§ TASK DIRECTIONS: Repeat verbatim the rows from the one containing "Pin the Simulations" through the end of the records.

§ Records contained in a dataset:

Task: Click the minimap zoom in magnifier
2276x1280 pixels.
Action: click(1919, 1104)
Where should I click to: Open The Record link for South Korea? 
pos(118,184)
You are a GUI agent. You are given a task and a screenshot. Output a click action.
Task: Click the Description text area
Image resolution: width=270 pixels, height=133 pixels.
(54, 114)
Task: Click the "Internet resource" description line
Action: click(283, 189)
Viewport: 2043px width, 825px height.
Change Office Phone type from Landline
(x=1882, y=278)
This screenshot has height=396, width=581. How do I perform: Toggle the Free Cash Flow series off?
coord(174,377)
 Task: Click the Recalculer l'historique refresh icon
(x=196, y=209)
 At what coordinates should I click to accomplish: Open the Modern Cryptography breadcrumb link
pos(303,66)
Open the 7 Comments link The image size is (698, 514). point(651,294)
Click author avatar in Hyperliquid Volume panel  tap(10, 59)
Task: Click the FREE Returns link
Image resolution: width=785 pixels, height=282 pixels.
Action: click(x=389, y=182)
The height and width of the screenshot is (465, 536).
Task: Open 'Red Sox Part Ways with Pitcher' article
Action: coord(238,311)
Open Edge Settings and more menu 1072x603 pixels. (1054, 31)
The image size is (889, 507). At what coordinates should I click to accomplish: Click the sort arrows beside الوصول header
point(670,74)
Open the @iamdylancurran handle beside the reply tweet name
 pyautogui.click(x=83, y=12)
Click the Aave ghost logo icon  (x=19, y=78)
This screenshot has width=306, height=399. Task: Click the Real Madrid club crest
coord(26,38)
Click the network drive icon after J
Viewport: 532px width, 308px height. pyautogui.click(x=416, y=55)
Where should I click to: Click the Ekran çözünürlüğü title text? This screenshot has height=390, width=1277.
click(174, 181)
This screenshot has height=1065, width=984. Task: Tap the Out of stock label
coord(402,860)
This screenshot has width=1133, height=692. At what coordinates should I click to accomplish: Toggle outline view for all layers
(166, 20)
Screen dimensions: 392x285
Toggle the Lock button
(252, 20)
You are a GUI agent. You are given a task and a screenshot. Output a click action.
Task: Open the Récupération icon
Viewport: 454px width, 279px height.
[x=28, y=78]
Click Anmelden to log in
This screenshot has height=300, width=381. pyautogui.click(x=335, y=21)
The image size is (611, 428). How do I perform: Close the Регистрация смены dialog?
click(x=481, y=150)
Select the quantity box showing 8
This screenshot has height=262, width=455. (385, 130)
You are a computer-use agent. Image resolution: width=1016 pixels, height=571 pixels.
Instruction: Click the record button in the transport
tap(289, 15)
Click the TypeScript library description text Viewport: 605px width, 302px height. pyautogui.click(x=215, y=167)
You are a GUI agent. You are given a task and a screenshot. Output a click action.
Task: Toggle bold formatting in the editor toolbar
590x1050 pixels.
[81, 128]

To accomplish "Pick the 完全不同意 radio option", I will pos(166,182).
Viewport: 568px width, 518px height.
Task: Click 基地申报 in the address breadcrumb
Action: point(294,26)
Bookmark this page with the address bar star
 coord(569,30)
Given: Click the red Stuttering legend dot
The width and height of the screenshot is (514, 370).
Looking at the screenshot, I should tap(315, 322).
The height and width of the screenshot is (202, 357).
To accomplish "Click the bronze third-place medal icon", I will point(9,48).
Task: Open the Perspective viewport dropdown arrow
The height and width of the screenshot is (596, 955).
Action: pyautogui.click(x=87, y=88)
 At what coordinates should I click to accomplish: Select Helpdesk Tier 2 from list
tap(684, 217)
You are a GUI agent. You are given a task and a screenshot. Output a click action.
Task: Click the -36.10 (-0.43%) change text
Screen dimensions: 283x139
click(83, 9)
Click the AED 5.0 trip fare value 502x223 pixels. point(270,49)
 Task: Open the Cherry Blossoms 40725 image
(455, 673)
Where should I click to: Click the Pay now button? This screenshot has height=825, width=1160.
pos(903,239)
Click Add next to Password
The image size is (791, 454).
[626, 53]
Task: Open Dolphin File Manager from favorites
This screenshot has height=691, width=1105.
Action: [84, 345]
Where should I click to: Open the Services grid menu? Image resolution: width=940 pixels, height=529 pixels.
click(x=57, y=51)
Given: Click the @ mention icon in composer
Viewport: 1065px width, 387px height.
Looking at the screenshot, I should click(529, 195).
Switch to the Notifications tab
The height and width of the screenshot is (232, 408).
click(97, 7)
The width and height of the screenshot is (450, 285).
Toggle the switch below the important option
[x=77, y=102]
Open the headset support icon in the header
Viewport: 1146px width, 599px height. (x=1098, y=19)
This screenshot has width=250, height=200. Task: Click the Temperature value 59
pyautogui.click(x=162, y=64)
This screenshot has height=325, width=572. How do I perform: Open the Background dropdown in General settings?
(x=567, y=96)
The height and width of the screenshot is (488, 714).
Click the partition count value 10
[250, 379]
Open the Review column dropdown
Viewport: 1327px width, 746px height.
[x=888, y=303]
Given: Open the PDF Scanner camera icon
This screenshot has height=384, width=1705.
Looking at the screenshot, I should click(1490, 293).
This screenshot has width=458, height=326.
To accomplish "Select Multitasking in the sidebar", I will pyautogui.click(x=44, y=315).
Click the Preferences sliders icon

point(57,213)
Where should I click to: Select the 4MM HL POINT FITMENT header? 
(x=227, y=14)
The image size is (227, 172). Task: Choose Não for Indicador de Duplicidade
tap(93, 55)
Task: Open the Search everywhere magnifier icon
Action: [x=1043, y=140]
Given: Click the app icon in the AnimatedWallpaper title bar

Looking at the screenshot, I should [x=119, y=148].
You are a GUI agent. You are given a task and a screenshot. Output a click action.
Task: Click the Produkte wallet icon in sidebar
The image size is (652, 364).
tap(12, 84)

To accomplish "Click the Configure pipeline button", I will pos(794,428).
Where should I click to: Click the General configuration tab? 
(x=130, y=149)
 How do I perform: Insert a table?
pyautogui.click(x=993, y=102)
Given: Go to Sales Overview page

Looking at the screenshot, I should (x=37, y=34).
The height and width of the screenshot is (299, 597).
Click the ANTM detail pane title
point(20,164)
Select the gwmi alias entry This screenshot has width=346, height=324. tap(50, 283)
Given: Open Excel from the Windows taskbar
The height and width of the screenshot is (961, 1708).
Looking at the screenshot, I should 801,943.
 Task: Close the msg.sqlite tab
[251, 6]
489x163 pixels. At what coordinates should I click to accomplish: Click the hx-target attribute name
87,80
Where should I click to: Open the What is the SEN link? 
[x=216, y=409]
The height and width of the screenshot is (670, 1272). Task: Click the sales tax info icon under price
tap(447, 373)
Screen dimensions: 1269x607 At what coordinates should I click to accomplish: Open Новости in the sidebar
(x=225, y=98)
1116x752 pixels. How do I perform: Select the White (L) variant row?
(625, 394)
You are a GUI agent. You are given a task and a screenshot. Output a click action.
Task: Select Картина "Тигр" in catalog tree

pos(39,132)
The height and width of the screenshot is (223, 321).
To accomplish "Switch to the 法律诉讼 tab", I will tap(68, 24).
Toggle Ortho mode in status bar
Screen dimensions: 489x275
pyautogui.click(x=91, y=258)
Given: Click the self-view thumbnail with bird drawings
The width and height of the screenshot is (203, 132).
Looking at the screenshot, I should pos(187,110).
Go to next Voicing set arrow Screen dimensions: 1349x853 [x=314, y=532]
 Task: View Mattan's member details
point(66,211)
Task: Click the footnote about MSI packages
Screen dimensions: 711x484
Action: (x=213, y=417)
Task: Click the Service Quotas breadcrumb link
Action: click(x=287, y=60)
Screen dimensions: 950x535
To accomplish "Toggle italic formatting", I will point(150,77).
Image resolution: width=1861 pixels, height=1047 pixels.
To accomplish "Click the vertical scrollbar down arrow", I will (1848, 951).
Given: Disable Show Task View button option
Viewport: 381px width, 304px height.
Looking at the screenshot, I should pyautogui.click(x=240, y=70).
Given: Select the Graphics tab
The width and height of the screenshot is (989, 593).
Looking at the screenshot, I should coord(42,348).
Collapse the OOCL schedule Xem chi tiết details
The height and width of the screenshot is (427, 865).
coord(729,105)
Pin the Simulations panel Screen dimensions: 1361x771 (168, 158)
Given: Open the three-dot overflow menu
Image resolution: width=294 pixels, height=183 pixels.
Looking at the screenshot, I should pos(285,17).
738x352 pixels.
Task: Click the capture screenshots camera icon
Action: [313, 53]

§ WRITTEN ANSWER:
Pin the Simulations panel Screen dimensions: 1361x771 (168, 158)
Given: Open the three-dot overflow menu
Image resolution: width=294 pixels, height=183 pixels.
Looking at the screenshot, I should pos(285,17).
738x352 pixels.
Task: Click the capture screenshots camera icon
Action: [313, 53]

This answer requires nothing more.